▶ Task
Go through the data line by line. Copy each one holding the string "agent".

▶ Source material
--- START ---

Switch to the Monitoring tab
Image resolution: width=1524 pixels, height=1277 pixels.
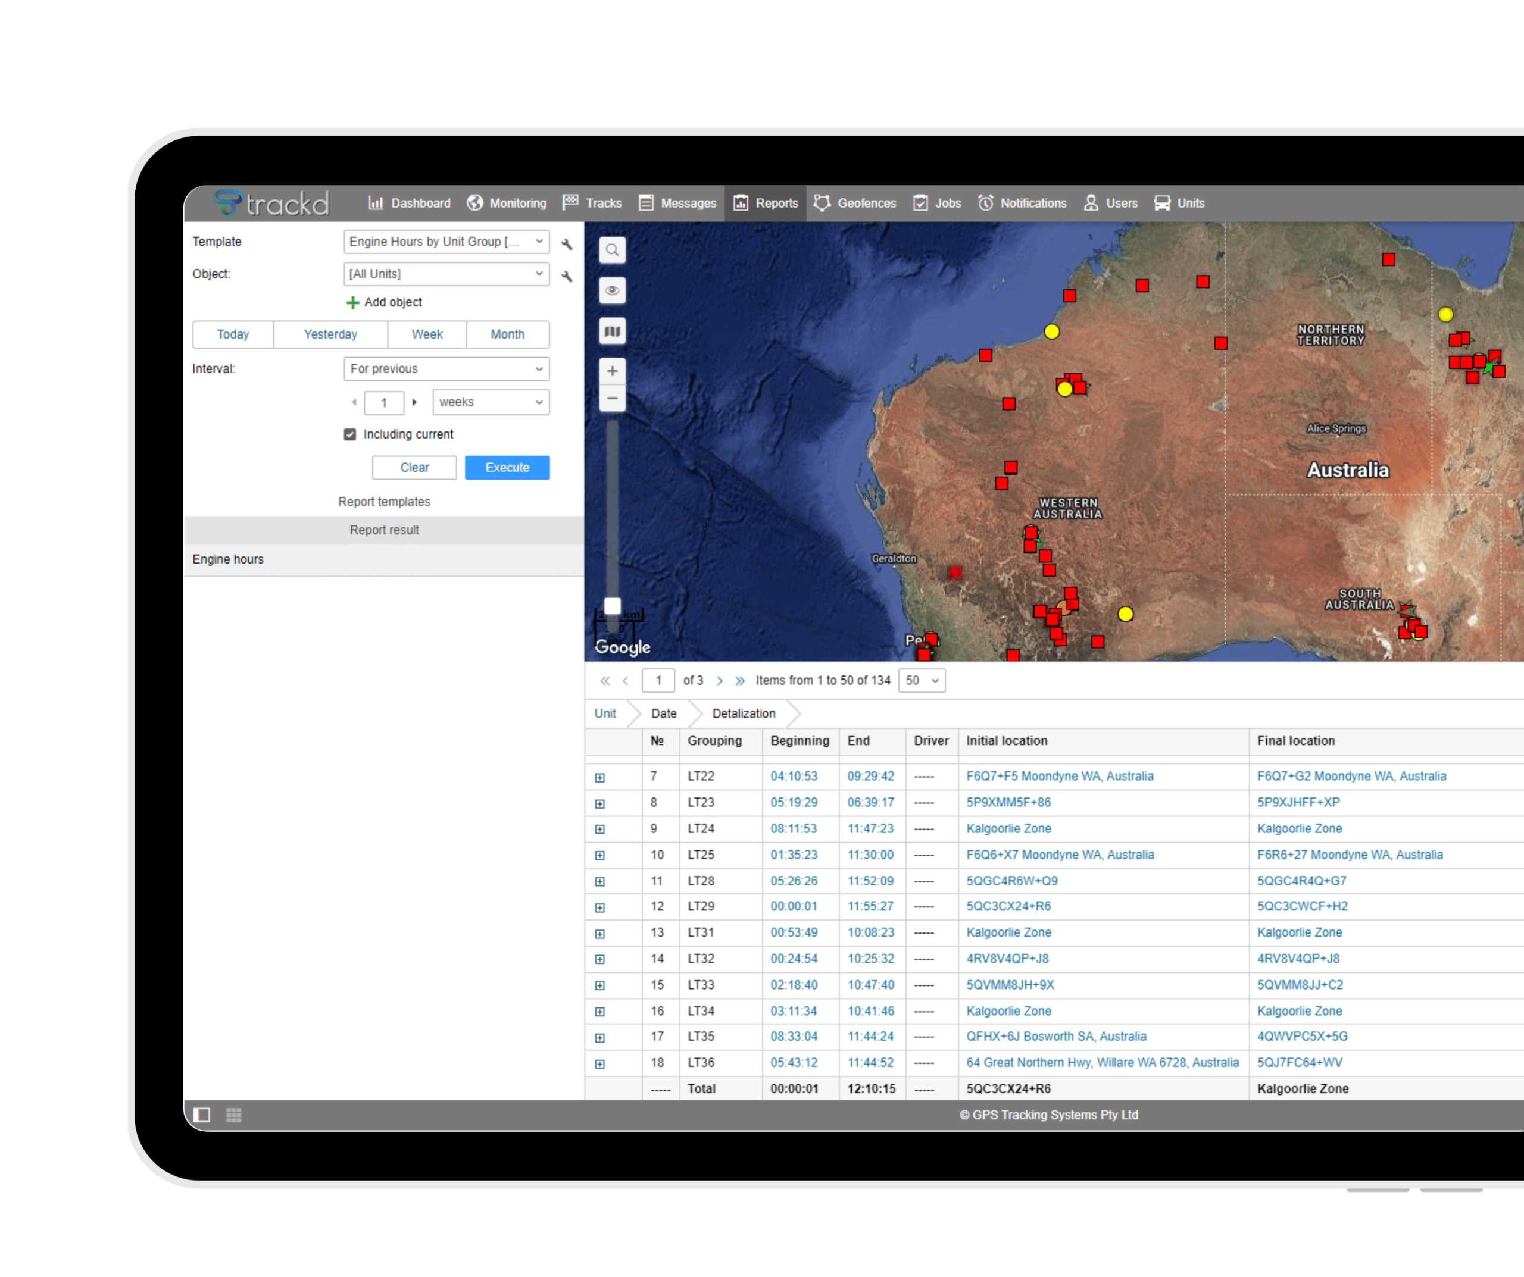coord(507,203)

--- END ---
--- START ---

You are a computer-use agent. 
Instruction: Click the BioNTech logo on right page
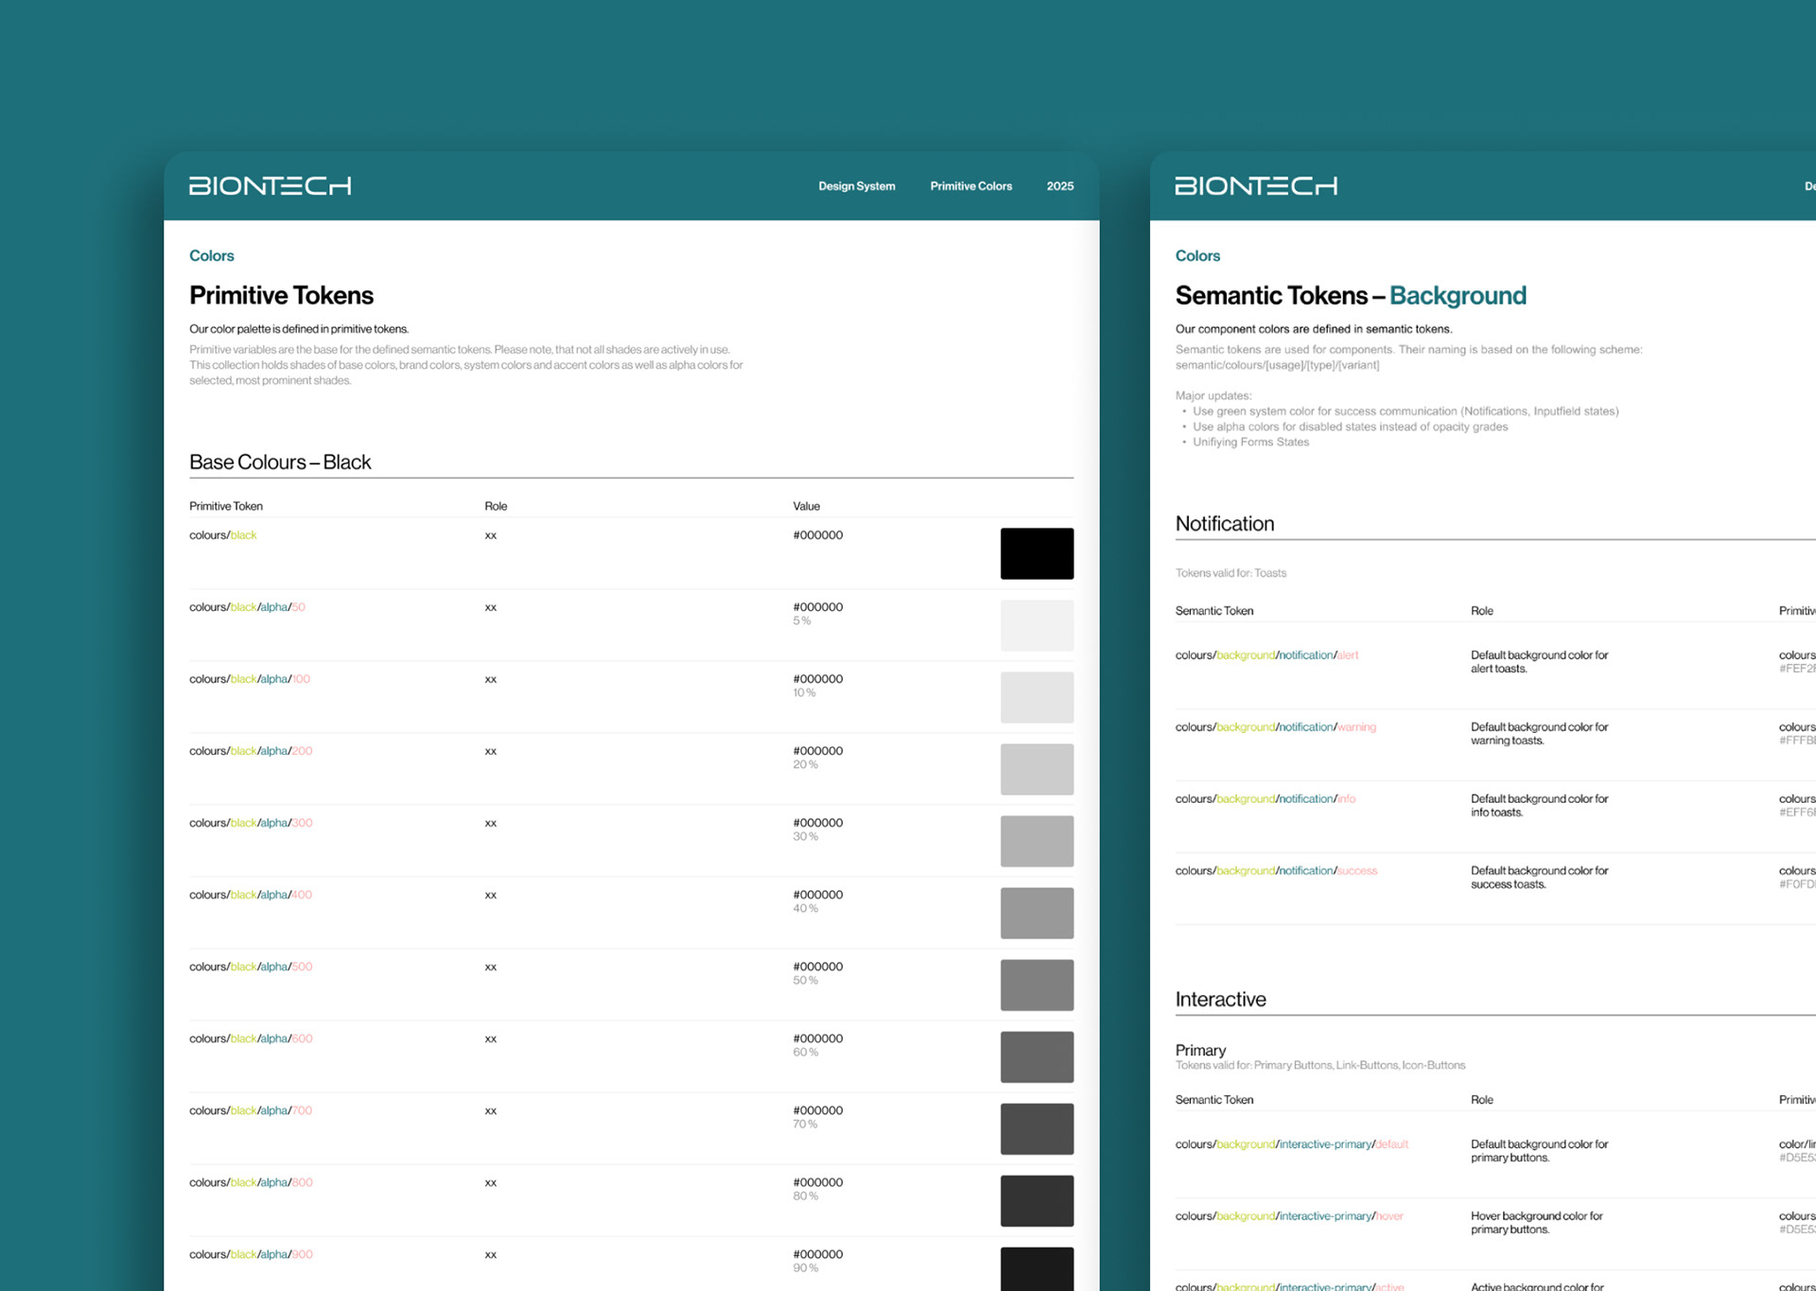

--- END ---
--- START ---

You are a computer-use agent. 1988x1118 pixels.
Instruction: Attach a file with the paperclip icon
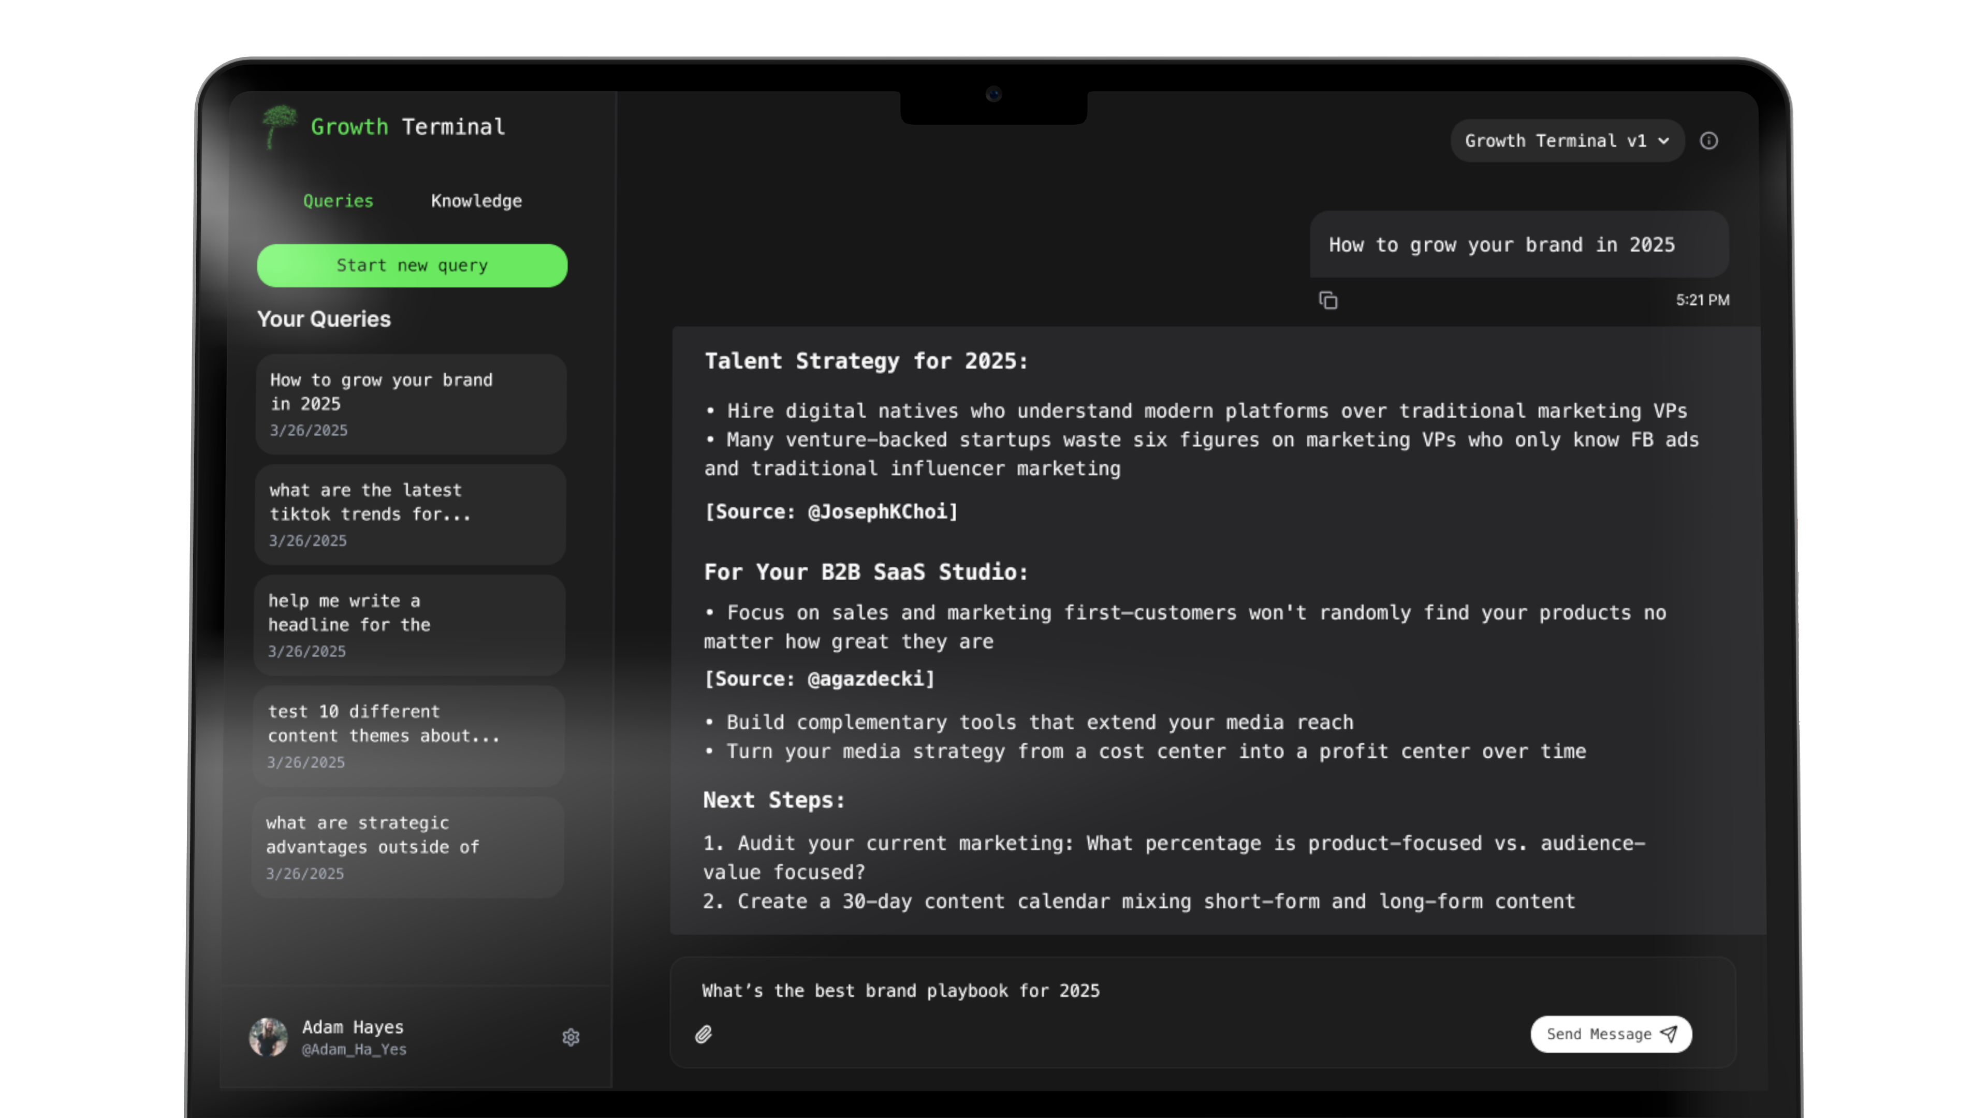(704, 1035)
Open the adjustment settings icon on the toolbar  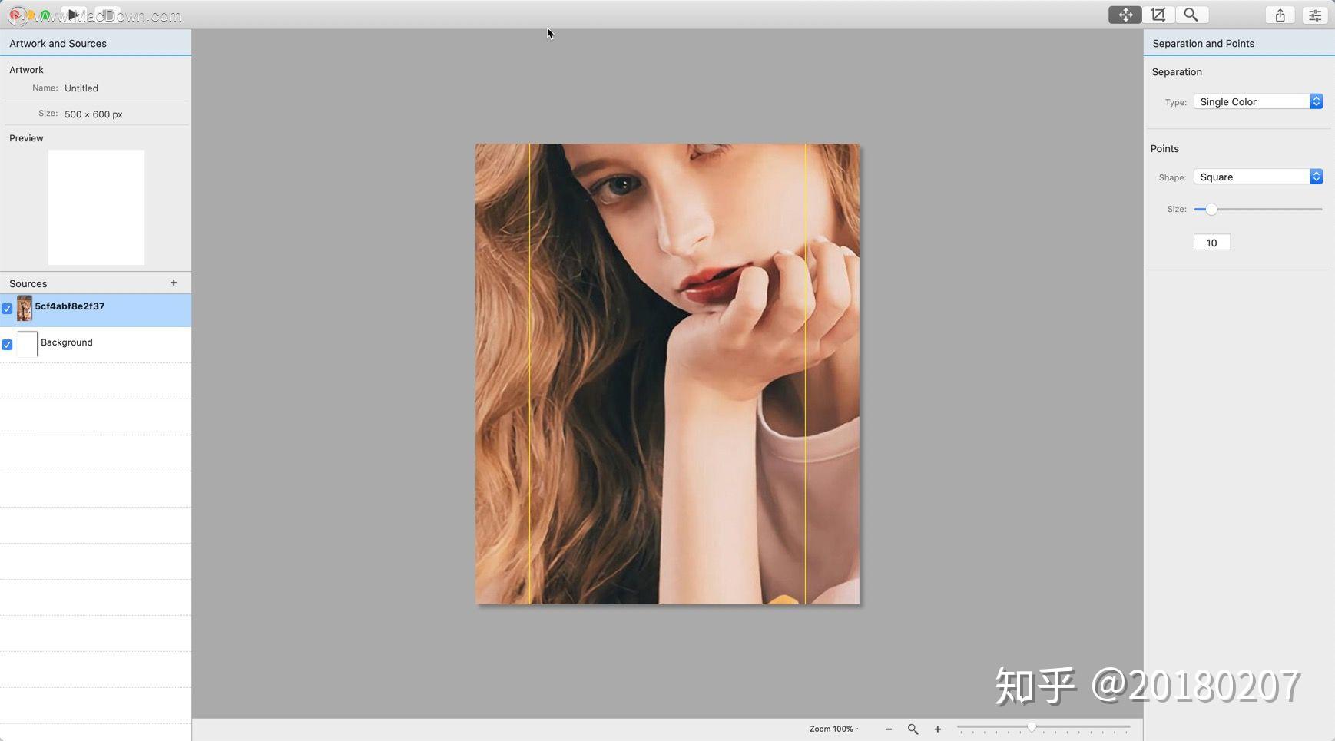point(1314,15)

--- END ---

▶ Solution to this task
You are a computer-use agent. 
You are a computer-use agent. 1988x1118 pixels.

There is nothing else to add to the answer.